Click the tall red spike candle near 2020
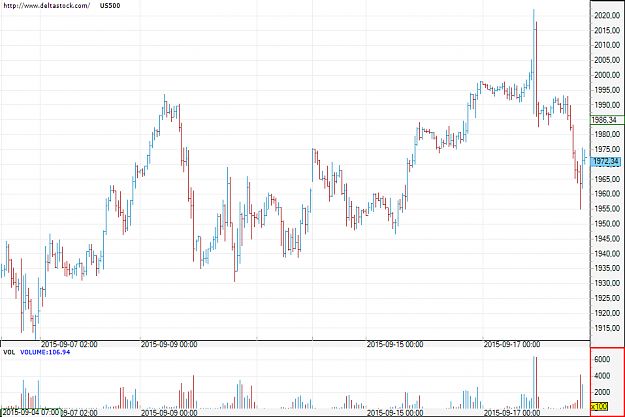Viewport: 625px width, 417px height. tap(537, 74)
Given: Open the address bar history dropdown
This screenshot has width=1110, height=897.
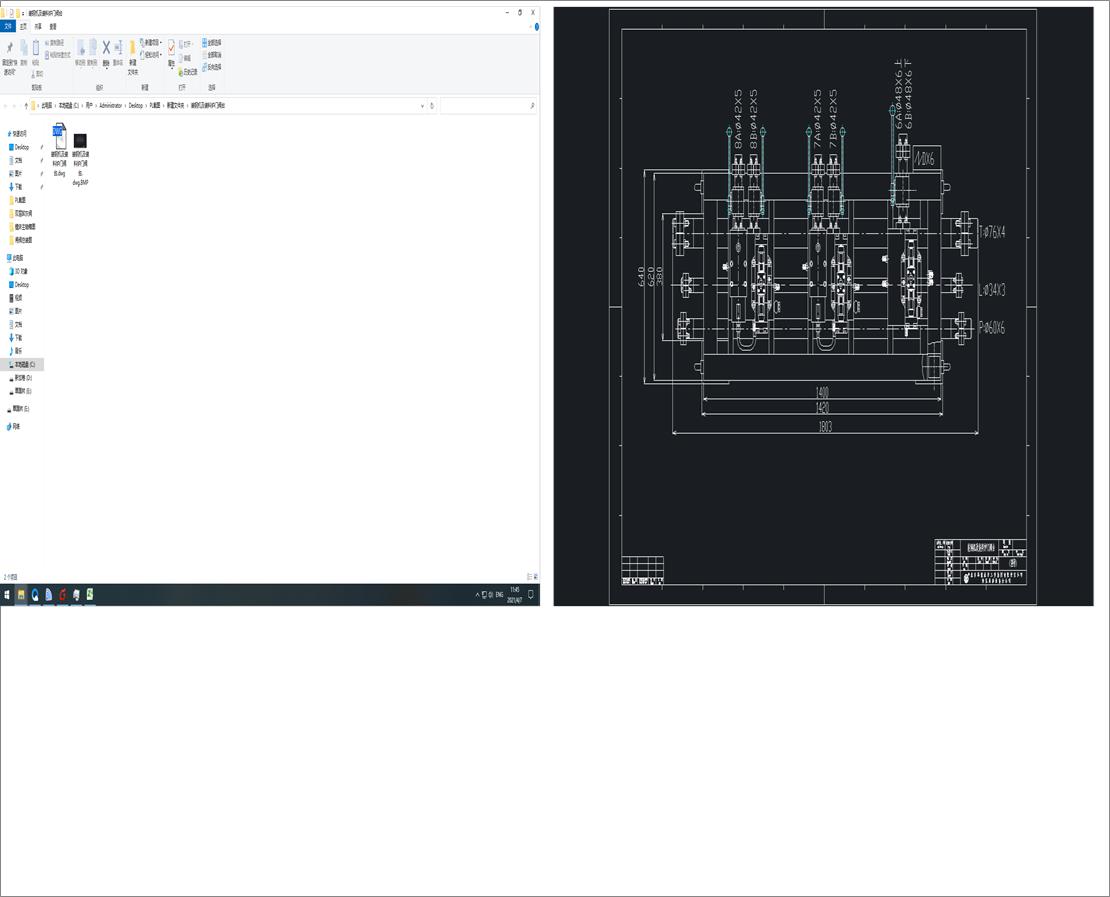Looking at the screenshot, I should [422, 105].
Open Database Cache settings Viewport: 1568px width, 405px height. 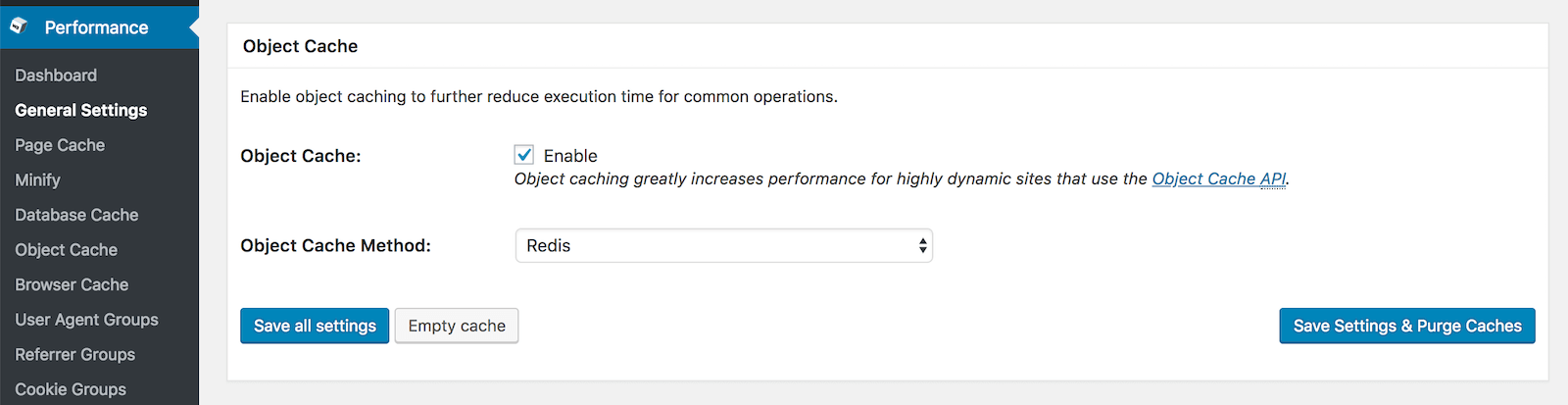(x=76, y=215)
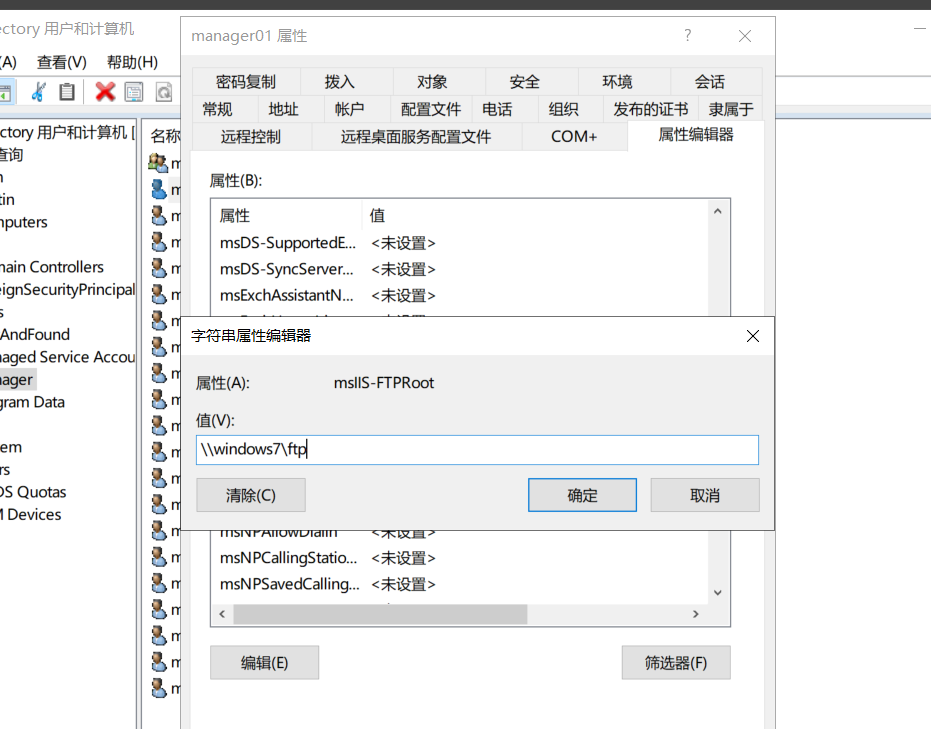Viewport: 931px width, 729px height.
Task: Click the scissors Cut icon in toolbar
Action: pos(38,92)
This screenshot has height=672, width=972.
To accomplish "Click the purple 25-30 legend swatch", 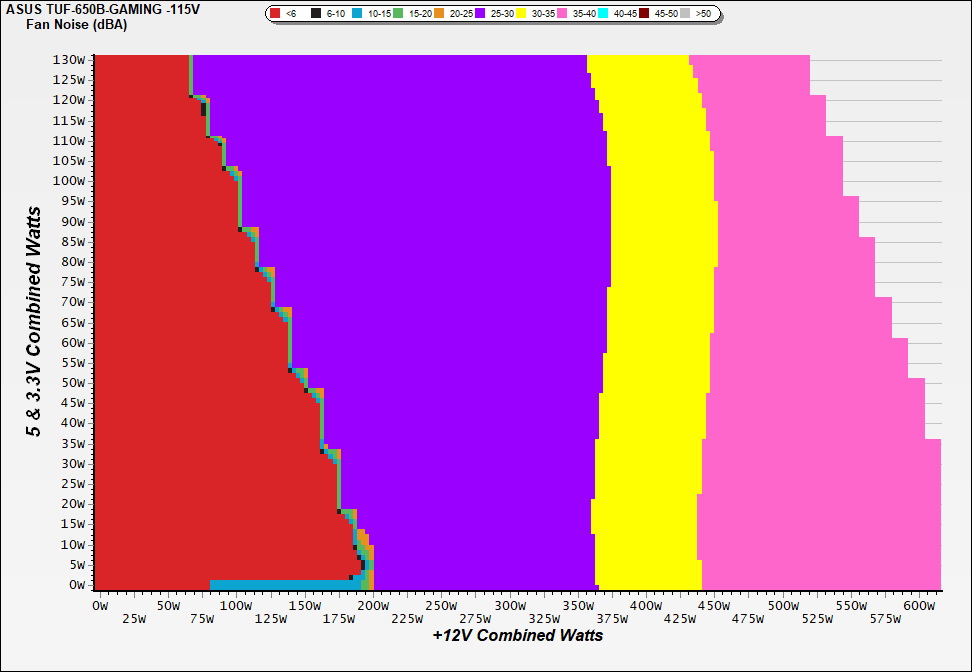I will click(481, 14).
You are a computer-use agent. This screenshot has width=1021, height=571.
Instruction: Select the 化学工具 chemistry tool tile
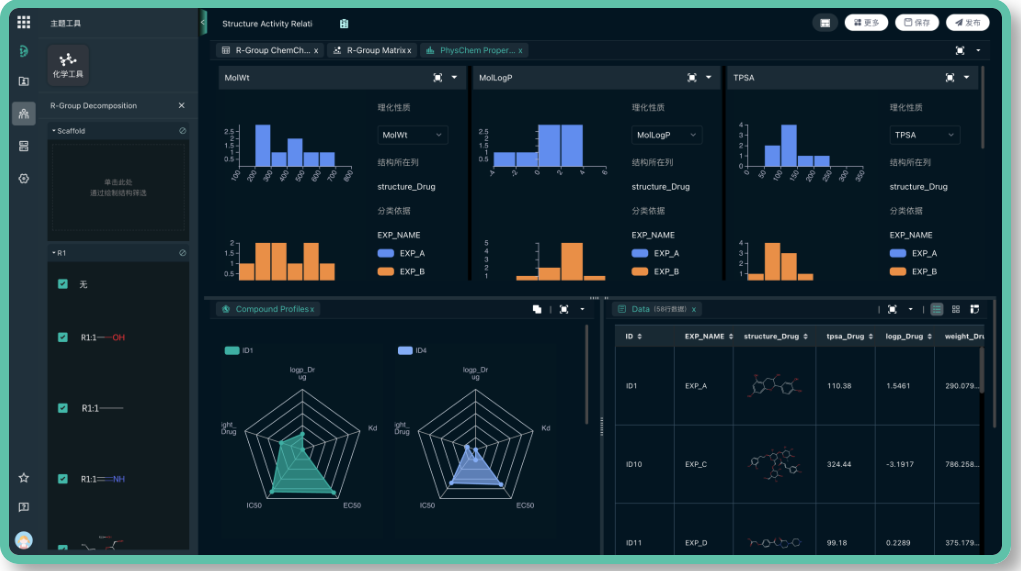pos(68,65)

## Problem
Print the lines from the one that contains "You are a computer-use" through the final line of the material above, exactly and only those, with pictures left out.

## Answer below
You are a computer-use agent. This screenshot has width=1021, height=571.
Instruction: Select the 化学工具 chemistry tool tile
pos(68,65)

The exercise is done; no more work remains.